Topological speciation of actinide-transferrin complexes by capillary isoelectric focusing coupled with inductively coupled plasma mass spectrometry: evidence of the non-closure of the lobes.

The determination of the binding constant between transferrin and thorium and the conformational changes of the protein upon metal complexation (thorium and plutonium) have been studied by both capillary electrophoresis (CE) and capillary isoelectric focusing (cIEF) coupled with inductively coupled plasma mass spectrometry (ICP-MS). This method allows the use of both the separation power of the cIEF and the low detection limit of ICP-MS which is critical when working with highly radioactive elements. To our knowledge, this is the first time a method coupling cIEF and ICP-MS is reported in the literature.
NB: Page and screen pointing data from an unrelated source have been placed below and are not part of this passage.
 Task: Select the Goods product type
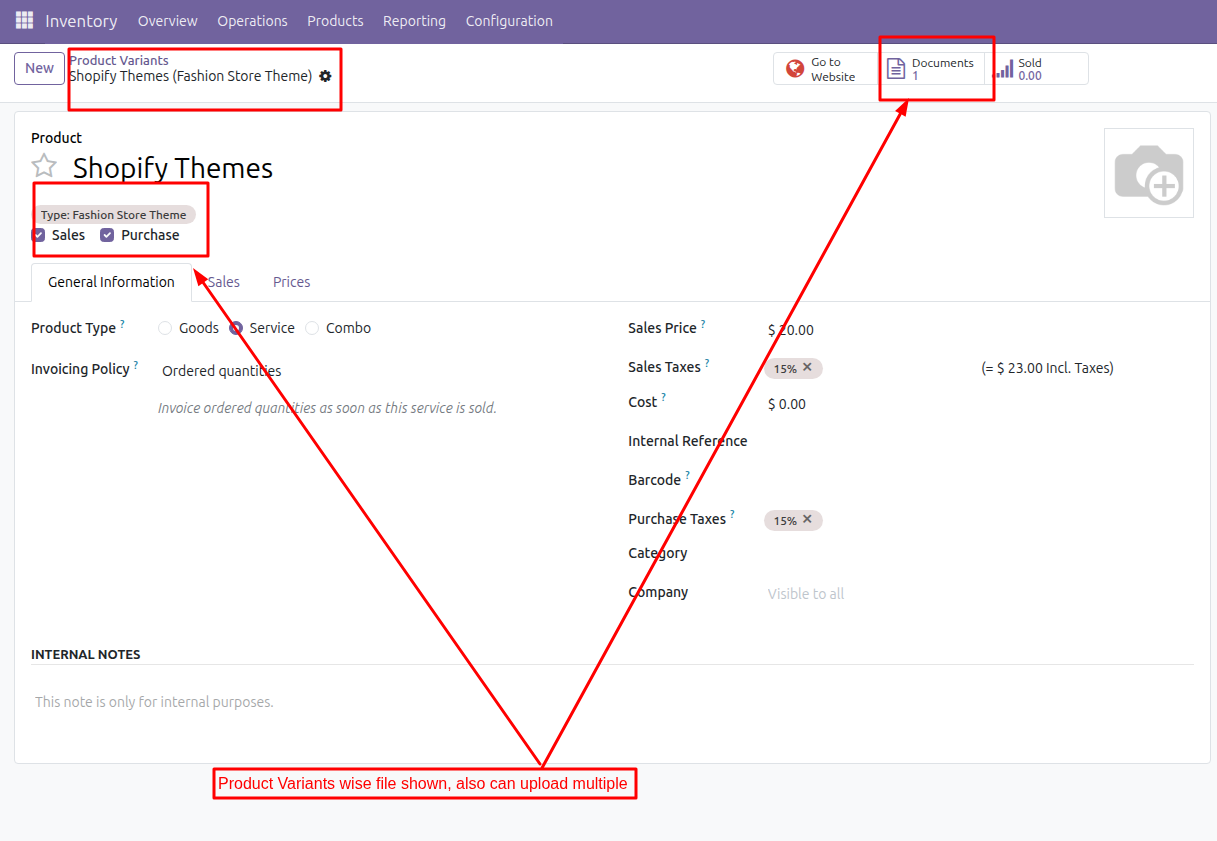165,328
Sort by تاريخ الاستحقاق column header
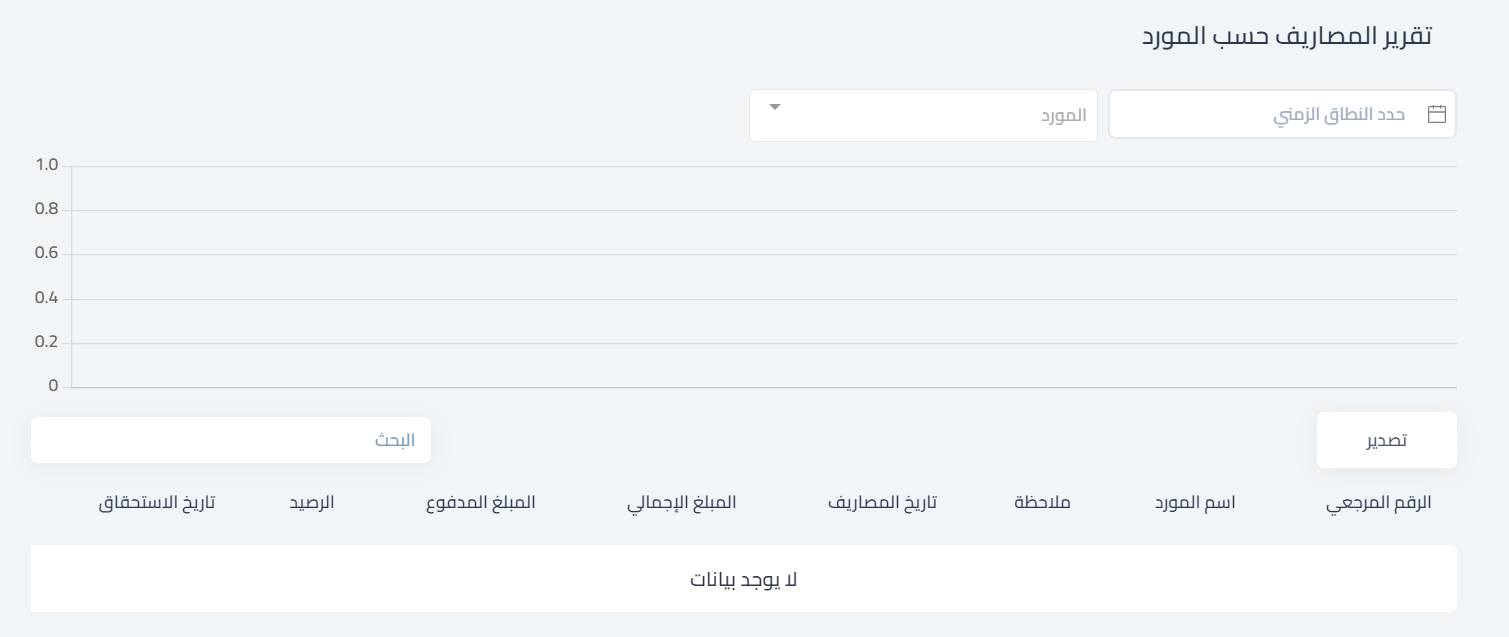This screenshot has height=637, width=1509. (156, 502)

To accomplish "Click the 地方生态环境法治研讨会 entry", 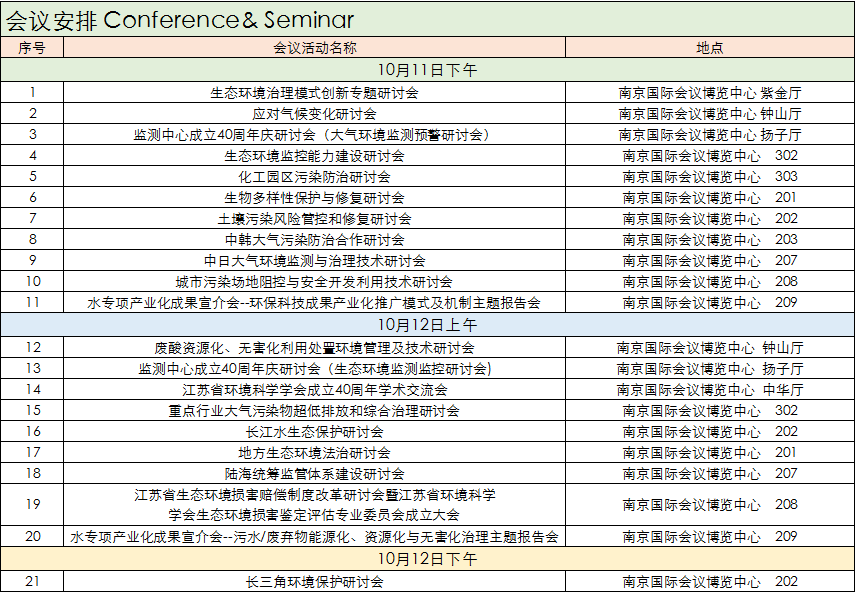I will click(x=314, y=453).

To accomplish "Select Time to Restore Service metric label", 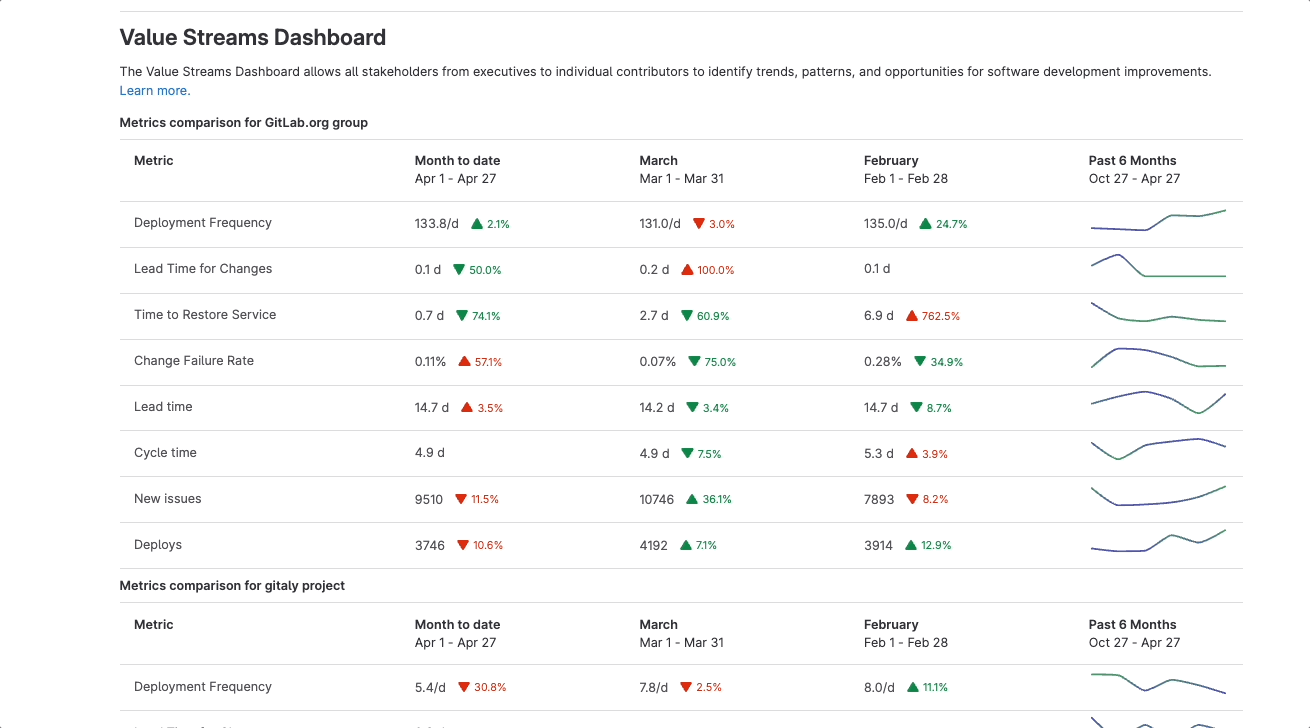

Nitrilotriacetate was used to prevent from actinide hydrolysis and as a competitive ligand with transferrin. The binding constant for the complexation of transferrin and thorium, in the absence of bicarbonate at pH 7, was found to be log K = 18.65 ± 0.19. This value, close to that of transferrin with iron, evidenced the high affinity of the protein for thorium. The results obtained by the newly developed method, cIEF-ICPMS, showed no pI change after the addition of thorium or plutonium, whereas a pI shift (linked to conformational changes) occurred for the transferrin-indium complex. This suggests that, despite the high affinity towards the actinides, the protein does not undergo a significant structure change upon complexation. The important ionic radius of the cations Th4+ (1.05 Å, CN = 8) and Pu4+ (0.96 Å, CN = 8) with respect to Fe3+ (0.645 Å, CN = 6) and to a lesser extent to In3+ (0.800 Å, CN = 6) suggests that the transferrin lobe does not close completely after complexation. However, mixed indium-actinide complexes showed structural changes even at high concentrations of apotransferrin. The conformational change is not governed by the actinide but by the other metals present.